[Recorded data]
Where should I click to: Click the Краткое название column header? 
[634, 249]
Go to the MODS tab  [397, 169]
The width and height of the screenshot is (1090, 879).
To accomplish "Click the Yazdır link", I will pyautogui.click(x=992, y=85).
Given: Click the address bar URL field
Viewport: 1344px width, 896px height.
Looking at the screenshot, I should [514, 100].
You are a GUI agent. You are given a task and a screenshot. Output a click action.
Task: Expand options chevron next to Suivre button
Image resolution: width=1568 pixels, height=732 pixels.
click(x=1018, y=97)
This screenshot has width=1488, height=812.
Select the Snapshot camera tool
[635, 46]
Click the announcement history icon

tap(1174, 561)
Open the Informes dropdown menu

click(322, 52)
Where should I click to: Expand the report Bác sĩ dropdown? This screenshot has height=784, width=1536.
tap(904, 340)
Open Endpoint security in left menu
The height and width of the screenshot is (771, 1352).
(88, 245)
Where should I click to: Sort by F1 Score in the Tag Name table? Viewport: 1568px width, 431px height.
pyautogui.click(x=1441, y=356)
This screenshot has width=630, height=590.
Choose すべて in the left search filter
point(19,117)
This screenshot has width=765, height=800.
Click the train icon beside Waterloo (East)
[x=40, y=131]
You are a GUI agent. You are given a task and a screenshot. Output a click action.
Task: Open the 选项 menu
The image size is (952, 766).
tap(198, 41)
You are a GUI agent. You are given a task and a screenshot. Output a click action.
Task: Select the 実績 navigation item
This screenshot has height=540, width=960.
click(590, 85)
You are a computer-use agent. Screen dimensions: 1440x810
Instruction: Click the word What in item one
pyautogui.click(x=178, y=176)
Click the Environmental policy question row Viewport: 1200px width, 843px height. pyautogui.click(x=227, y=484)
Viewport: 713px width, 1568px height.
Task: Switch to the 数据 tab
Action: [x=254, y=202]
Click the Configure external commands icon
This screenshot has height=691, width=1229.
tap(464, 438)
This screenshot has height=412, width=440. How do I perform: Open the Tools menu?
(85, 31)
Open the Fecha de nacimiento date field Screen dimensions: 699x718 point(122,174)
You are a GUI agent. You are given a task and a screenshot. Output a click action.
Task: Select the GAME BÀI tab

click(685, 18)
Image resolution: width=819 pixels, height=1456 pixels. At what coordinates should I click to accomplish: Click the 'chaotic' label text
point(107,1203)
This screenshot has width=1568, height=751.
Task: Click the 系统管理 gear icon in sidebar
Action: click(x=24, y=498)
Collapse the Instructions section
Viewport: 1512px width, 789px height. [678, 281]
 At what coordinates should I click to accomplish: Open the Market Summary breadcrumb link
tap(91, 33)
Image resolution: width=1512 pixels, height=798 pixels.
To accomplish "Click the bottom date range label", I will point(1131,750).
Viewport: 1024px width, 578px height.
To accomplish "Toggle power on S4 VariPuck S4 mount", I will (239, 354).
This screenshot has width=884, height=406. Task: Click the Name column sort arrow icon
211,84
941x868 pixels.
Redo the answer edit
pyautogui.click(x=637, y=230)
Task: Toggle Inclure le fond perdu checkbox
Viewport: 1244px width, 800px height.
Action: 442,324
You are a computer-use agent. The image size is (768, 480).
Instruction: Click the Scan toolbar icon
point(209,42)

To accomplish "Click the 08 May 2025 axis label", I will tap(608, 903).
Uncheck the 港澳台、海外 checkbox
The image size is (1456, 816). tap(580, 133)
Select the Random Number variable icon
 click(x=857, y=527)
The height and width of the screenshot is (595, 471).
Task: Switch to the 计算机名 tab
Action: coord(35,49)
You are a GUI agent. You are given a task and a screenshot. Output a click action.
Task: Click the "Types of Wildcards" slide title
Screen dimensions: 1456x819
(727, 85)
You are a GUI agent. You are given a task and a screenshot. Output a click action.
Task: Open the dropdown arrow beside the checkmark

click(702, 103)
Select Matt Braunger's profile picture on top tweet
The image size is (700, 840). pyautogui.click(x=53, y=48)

Directions: Rewrite the material with "GUI agent" replaced by "interface agent" everywhere it occurs, leaving everything else untouched.

Reply to the task:
Where should I click to: Click the Краткое название column header? 
[634, 249]
Go to the MODS tab  [397, 169]
The width and height of the screenshot is (1090, 879).
To accomplish "Click the Yazdır link", I will pyautogui.click(x=992, y=85).
Given: Click the address bar URL field
Viewport: 1344px width, 896px height.
Looking at the screenshot, I should [514, 100].
You are a interface agent. You are given a task and a screenshot. Output a click action.
Task: Expand options chevron next to Suivre button
Image resolution: width=1568 pixels, height=732 pixels.
click(x=1018, y=97)
This screenshot has width=1488, height=812.
Select the Snapshot camera tool
[635, 46]
Click the announcement history icon

tap(1174, 561)
Open the Informes dropdown menu

click(322, 52)
Where should I click to: Expand the report Bác sĩ dropdown? This screenshot has height=784, width=1536.
tap(904, 340)
Open Endpoint security in left menu
The height and width of the screenshot is (771, 1352).
(88, 245)
Where should I click to: Sort by F1 Score in the Tag Name table? Viewport: 1568px width, 431px height.
pyautogui.click(x=1441, y=356)
This screenshot has width=630, height=590.
Choose すべて in the left search filter
point(19,117)
This screenshot has width=765, height=800.
Click the train icon beside Waterloo (East)
[x=40, y=131]
You are a interface agent. You are given a task and a screenshot. Output a click action.
Task: Open the 选项 menu
The image size is (952, 766).
tap(198, 41)
You are a interface agent. You are given a task and a screenshot. Output a click action.
Task: Select the 実績 navigation item
This screenshot has height=540, width=960.
click(590, 85)
You are a computer-use agent. Screen dimensions: 1440x810
Instruction: Click the word What in item one
pyautogui.click(x=178, y=176)
Click the Environmental policy question row Viewport: 1200px width, 843px height. pyautogui.click(x=227, y=484)
Viewport: 713px width, 1568px height.
Task: Switch to the 数据 tab
Action: [x=254, y=202]
Click the Configure external commands icon
This screenshot has height=691, width=1229.
tap(464, 438)
This screenshot has height=412, width=440. How do I perform: Open the Tools menu?
(85, 31)
Open the Fecha de nacimiento date field Screen dimensions: 699x718 point(122,174)
You are a interface agent. You are given a task and a screenshot. Output a click action.
Task: Select the GAME BÀI tab

click(685, 18)
Image resolution: width=819 pixels, height=1456 pixels. At what coordinates should I click to accomplish: Click the 'chaotic' label text
point(107,1203)
This screenshot has width=1568, height=751.
Task: Click the 系统管理 gear icon in sidebar
Action: click(x=24, y=498)
Collapse the Instructions section
Viewport: 1512px width, 789px height. [678, 281]
 At what coordinates should I click to accomplish: Open the Market Summary breadcrumb link
tap(91, 33)
Image resolution: width=1512 pixels, height=798 pixels.
To accomplish "Click the bottom date range label", I will point(1131,750).
Viewport: 1024px width, 578px height.
To accomplish "Toggle power on S4 VariPuck S4 mount", I will (239, 354).
This screenshot has width=884, height=406. Task: Click the Name column sort arrow icon
211,84
941x868 pixels.
Redo the answer edit
pyautogui.click(x=637, y=230)
Task: Toggle Inclure le fond perdu checkbox
Viewport: 1244px width, 800px height.
Action: 442,324
You are a computer-use agent. The image size is (768, 480).
Instruction: Click the Scan toolbar icon
point(209,42)

To accomplish "Click the 08 May 2025 axis label", I will tap(608, 903).
Uncheck the 港澳台、海外 checkbox
The image size is (1456, 816). tap(580, 133)
Select the Random Number variable icon
 click(x=857, y=527)
The height and width of the screenshot is (595, 471).
Task: Switch to the 计算机名 tab
Action: coord(35,49)
You are a interface agent. You are given a task and a screenshot. Output a click action.
Task: Click the "Types of Wildcards" slide title
Screen dimensions: 1456x819
(727, 85)
You are a interface agent. You are given a task and a screenshot. Output a click action.
Task: Open the dropdown arrow beside the checkmark

click(702, 103)
Select Matt Braunger's profile picture on top tweet
The image size is (700, 840). pyautogui.click(x=53, y=48)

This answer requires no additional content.